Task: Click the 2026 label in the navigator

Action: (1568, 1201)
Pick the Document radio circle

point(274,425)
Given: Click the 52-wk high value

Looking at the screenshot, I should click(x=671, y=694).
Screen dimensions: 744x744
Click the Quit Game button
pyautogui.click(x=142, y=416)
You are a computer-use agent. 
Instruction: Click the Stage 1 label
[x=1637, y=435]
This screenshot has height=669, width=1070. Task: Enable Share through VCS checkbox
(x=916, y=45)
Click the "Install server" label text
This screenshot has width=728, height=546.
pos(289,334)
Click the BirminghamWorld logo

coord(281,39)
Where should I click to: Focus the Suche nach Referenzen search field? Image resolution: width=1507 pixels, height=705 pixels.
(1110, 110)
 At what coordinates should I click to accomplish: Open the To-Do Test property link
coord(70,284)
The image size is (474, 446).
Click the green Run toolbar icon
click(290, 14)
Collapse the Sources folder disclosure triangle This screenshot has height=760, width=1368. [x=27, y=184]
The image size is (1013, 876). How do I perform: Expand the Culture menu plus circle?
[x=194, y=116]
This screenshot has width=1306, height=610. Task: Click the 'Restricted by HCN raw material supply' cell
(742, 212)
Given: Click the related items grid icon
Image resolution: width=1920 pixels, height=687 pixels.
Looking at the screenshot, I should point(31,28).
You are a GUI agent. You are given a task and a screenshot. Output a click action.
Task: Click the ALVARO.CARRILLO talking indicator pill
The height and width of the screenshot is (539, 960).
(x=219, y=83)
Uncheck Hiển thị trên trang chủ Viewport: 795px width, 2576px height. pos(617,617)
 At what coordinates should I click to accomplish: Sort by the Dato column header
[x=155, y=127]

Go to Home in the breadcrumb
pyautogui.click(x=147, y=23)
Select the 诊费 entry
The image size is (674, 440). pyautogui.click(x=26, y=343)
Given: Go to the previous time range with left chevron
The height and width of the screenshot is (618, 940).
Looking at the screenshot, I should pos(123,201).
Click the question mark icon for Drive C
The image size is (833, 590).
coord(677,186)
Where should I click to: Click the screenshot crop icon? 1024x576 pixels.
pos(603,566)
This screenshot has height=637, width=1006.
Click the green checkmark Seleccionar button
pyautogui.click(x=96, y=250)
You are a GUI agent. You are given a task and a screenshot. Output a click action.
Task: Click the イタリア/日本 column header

→ ACTION ITEM:
Set down, word for word, only the lines running from the line with "Where should I click to: Click" to the last line of the listing above. Both of those lines belong in your answer.

→ TASK ANSWER:
Where should I click to: Click the screenshot crop icon? 1024x576 pixels.
pos(603,566)
This screenshot has height=637, width=1006.
Click the green checkmark Seleccionar button
pyautogui.click(x=96, y=250)
You are a GUI agent. You are given a task and a screenshot. Output a click action.
Task: Click the イタリア/日本 column header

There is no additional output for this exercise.